In a strongly worded appeal last week, lawyers representing people claiming to be victims of the Khmer Rouge secret police said the Khmer Rouge tribunal had violated its own procedural rules in rejecting nine of their clients as civil parties.
As the verdict in the trial of Kaing Guek Eav, the former chairman of S-21, was read out on July 26, 24 people learned that the court had not recognized their claims of victimization.
In their motion filed Aug 24, the team of lawyers for Civil Party Group 1, which represented nearly 40 people, said judges had unfairly created new, more stringent criteria and used them retroactively to assess civil party applicants.
The civil party lawyers also argued that the Trial Chamber was wrong to adopt a two-step process for admitting civil parties, offering them provisional admission at first and then ruling a second time to confirm this.

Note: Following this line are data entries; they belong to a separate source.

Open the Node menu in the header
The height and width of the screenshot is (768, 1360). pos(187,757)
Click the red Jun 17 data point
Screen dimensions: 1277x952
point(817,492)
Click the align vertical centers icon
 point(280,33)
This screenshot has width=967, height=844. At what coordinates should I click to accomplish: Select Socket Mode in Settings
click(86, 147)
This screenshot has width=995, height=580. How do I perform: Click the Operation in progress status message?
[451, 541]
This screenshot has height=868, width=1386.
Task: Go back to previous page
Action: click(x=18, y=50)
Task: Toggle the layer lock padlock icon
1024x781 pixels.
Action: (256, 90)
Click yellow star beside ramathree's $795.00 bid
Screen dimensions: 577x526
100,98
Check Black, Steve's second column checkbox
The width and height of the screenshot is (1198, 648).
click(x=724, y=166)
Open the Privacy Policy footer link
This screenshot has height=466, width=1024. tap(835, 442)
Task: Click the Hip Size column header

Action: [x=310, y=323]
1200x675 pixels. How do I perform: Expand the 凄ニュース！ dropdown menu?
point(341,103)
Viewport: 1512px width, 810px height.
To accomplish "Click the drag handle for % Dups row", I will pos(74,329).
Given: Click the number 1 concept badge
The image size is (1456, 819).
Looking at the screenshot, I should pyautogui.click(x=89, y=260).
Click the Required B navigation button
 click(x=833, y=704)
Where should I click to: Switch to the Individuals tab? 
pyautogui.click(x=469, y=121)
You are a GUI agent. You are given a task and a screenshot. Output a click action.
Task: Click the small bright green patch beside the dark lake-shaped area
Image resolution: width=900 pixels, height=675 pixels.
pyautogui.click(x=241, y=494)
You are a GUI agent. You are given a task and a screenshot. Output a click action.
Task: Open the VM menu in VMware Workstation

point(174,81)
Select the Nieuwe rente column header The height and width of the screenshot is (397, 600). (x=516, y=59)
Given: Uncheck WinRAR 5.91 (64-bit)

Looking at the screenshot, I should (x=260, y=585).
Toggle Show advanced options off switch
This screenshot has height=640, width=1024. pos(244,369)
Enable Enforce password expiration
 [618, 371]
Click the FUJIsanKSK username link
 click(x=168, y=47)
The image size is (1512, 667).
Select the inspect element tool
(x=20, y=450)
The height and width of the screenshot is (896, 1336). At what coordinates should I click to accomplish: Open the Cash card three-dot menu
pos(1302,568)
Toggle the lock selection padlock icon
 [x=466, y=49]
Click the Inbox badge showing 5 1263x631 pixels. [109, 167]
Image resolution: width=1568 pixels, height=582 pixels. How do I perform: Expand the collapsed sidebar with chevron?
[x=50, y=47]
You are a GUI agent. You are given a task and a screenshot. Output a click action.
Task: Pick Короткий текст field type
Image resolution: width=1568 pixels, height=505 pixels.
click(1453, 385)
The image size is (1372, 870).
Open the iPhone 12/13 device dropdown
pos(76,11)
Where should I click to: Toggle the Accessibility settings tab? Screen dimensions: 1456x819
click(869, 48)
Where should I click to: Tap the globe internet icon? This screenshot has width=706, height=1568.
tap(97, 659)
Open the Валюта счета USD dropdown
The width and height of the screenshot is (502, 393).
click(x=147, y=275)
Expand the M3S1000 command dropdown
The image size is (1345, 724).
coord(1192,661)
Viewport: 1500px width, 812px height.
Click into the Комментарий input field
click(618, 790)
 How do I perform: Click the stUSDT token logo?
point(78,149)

The lawyers charged that “in none of the decisions granting status as civil parties were these victims or their lawyers told that they were only being conditionally admitted as civil parties in Case 001 pending the satisfaction of additional criteria.”
Although the nine alleged victims in question had all been granted such interim recognition as victims and were allowed to participate fully in the Duch trial, many were later rejected for lack of evidence of dependency or emotional ties to a person interned at S-21. In the appeal, their lawyers pointed out that these criteria do not appear in the court’s internal rules.
Lars Olsen, legal affairs spokesman for the tribunal, said last month that none of the victims had been formally considered a civil party until the judgment was issued on July 26. Until then, he said, all 90 victims who participated in the trial were merely “civil party applicants.”
In an April ruling, the five judges of the Pre-Trial Chamber were split on the key question of whether a victim can be rejected as a civil party after already having been given a lawyer and access to the proceedings.
The chamber’s president, Prak Kimsan, and Rowan Downing said then that a two-step admissions process was “fundamentally procedurally unfair” as it was not provided for under existing laws.
Although some victims provisionally admitted in Case 002 were also later rejected, a recent rule change means that all admissions decisions must now be made before indictments are issued in September.
This would avoid some of the difficulties encountered in Case 001, including the last-minute rejections that lawyers said re-traumatized their clients after they had invested “a tremendous amount of time, expense and emotional well-being by lending their support to the tribunal.”